# Your objective
In the entries below, copy only the lines from the one that contains "This screenshot has width=1456, height=821." through the last line, exactly, and omit any pictures.

[Opening Records supplied section]

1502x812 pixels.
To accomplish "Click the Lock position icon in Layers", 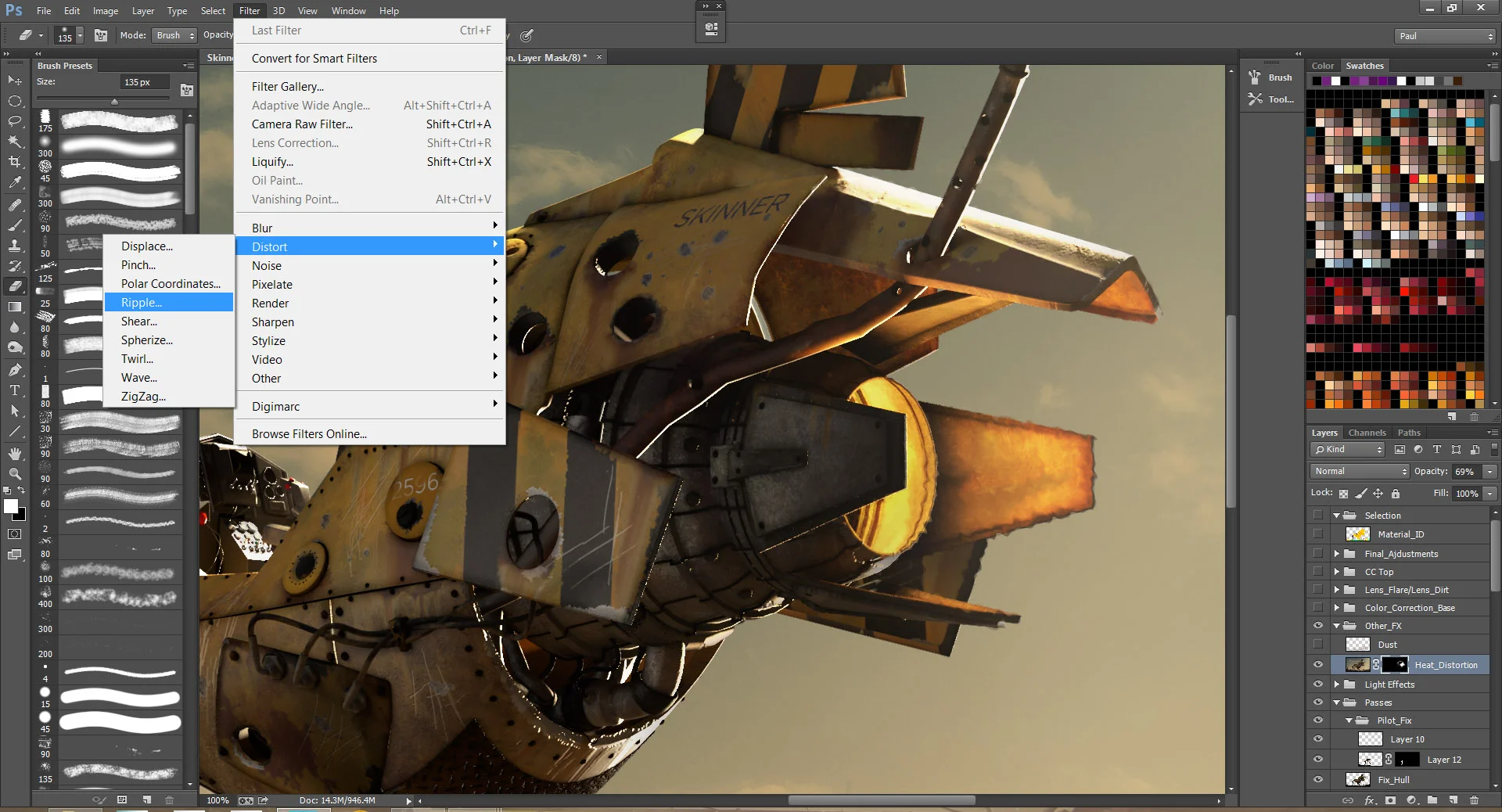I will click(1378, 494).
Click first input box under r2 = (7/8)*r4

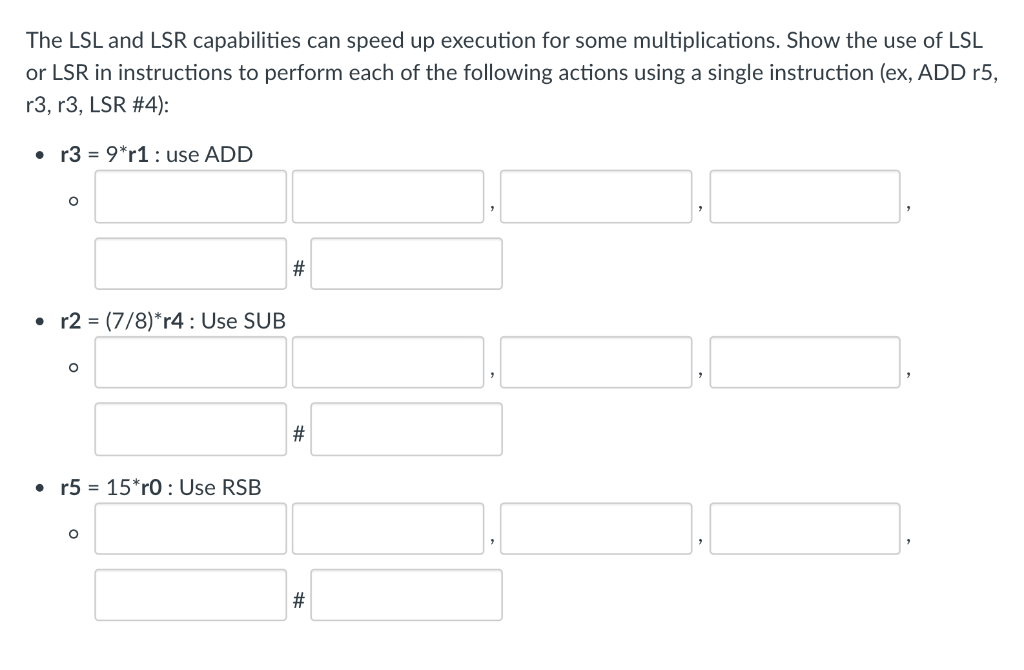pos(191,362)
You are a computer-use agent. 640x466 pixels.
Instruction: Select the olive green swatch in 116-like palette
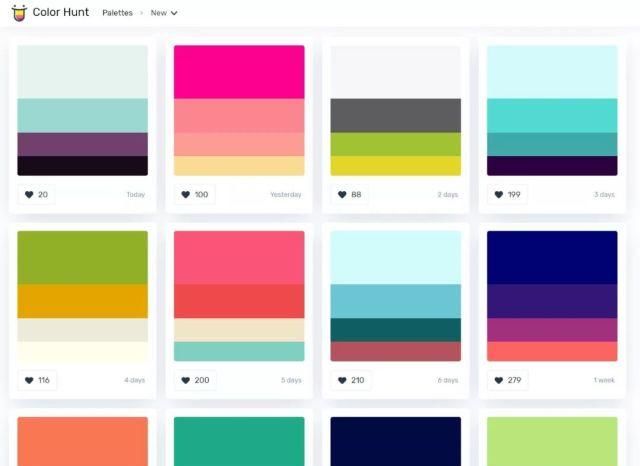pos(82,257)
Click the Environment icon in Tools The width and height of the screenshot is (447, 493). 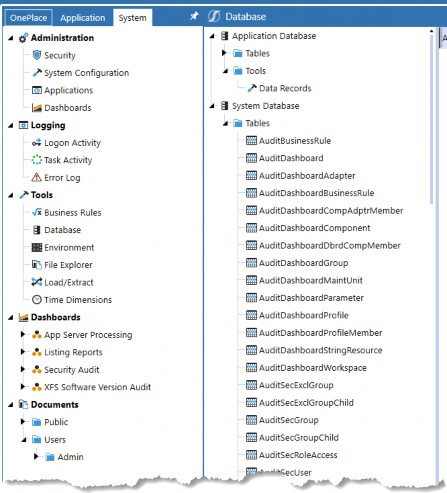(x=37, y=247)
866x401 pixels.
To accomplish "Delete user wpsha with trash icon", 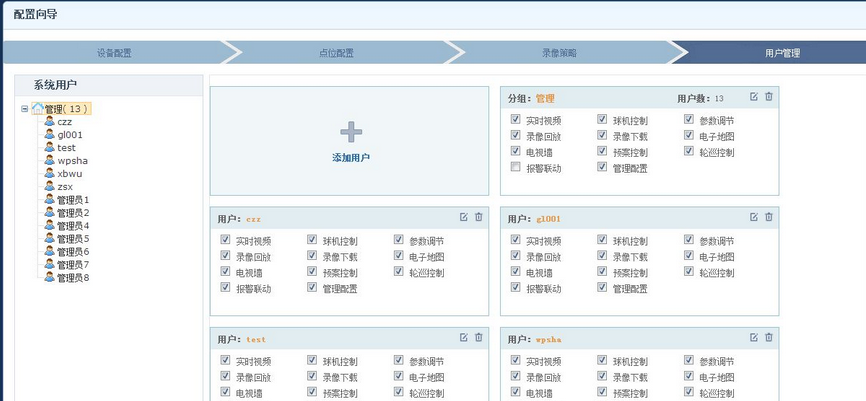I will click(x=769, y=338).
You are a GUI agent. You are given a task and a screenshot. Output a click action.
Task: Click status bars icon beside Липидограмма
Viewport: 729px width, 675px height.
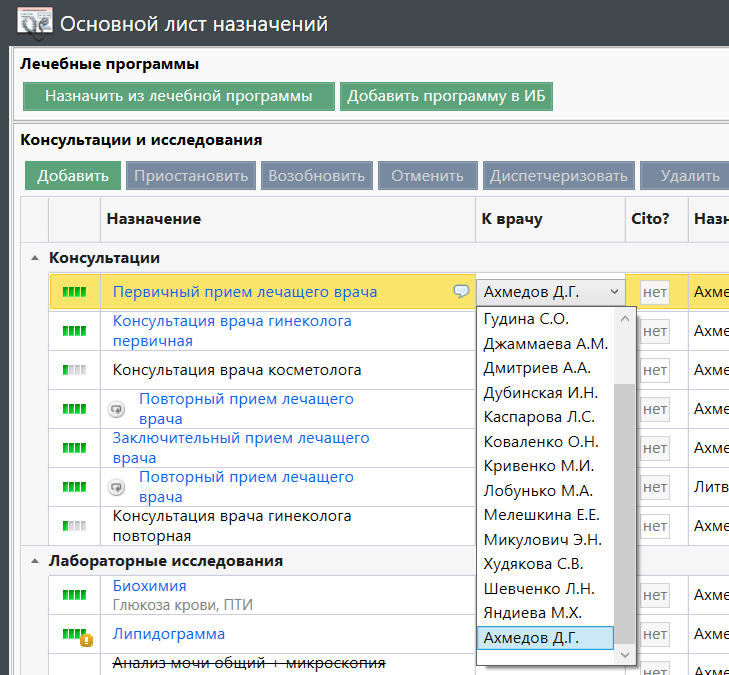coord(75,635)
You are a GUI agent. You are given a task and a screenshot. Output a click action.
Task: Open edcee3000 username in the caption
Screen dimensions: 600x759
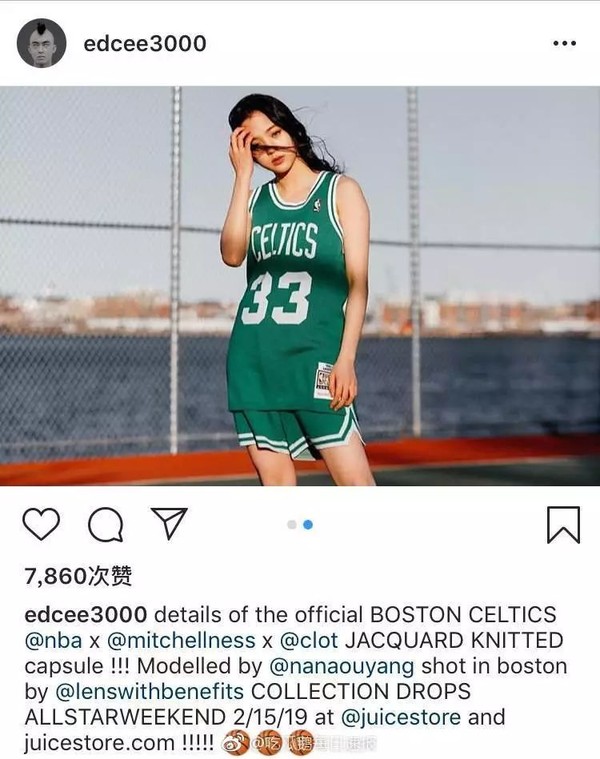coord(86,615)
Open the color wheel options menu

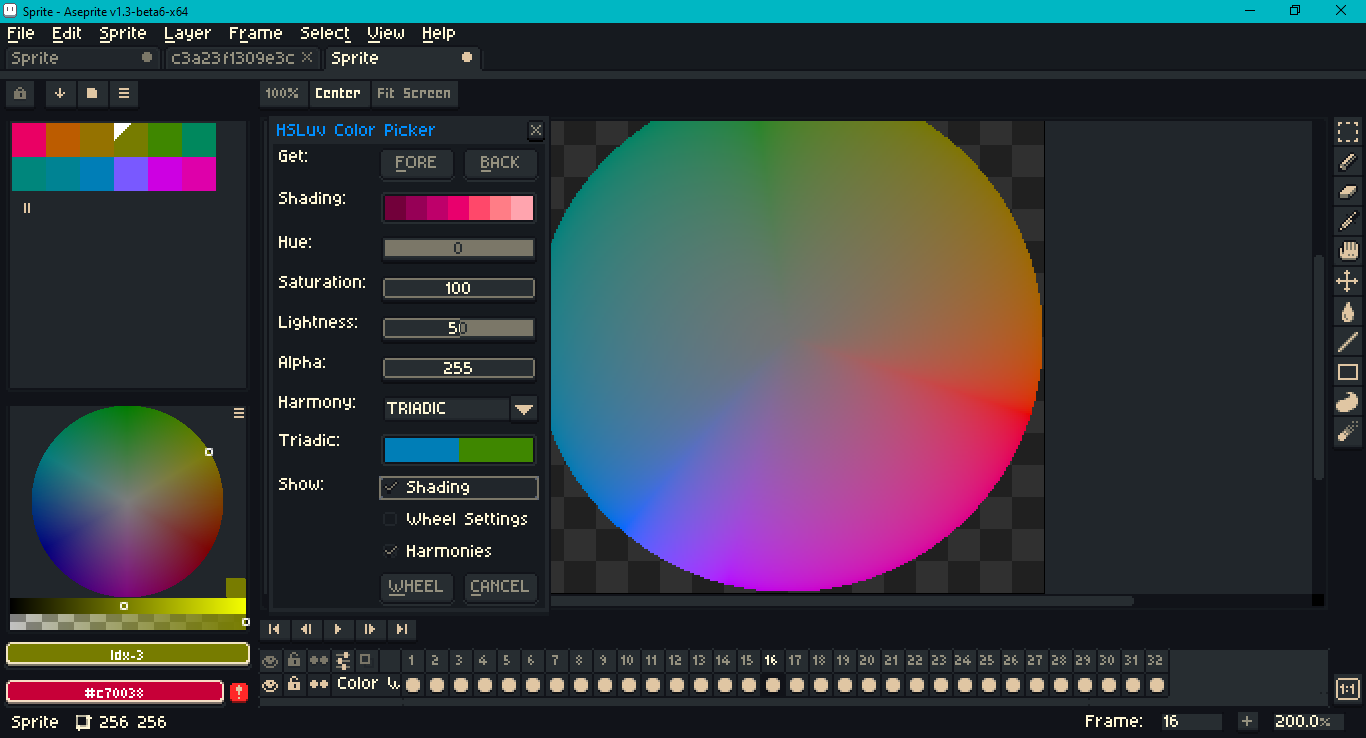(x=239, y=413)
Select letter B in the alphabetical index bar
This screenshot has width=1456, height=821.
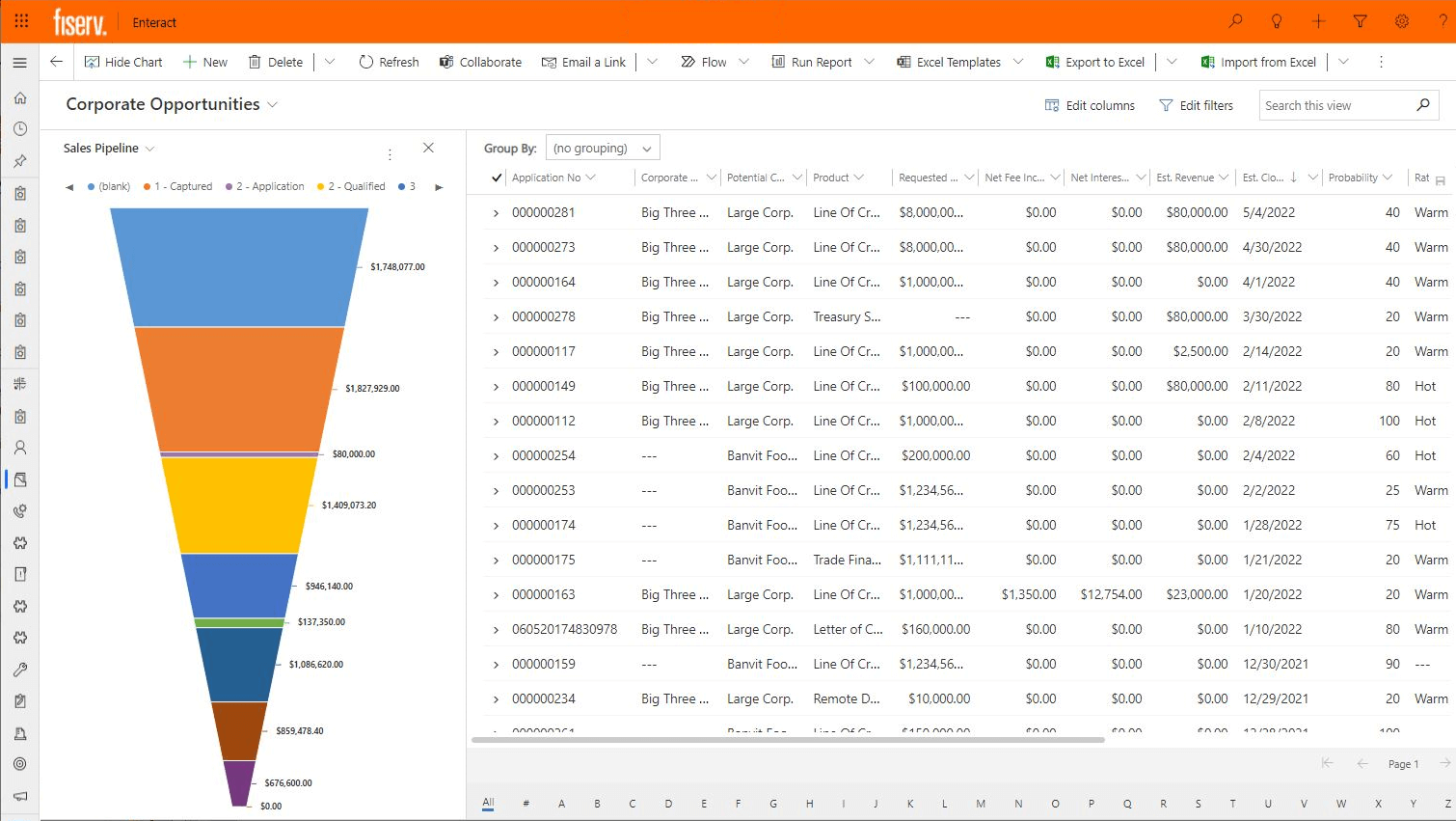597,803
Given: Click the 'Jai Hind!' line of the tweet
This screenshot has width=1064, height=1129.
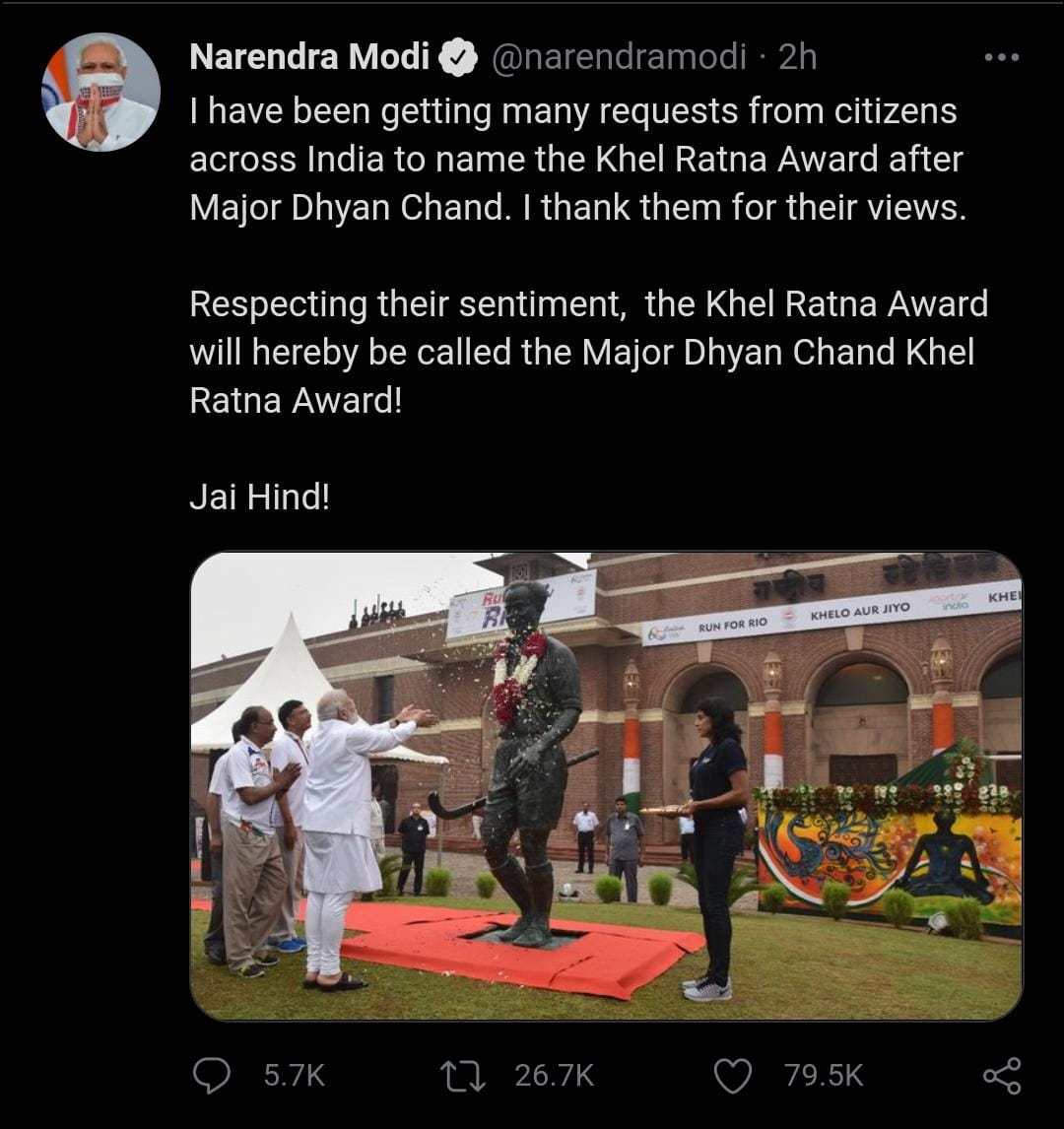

[Closing Records supplied section]

# Solution
This screenshot has width=1456, height=821.
597,803
Given: Click the 'Jai Hind!' line of the tweet
This screenshot has width=1064, height=1129.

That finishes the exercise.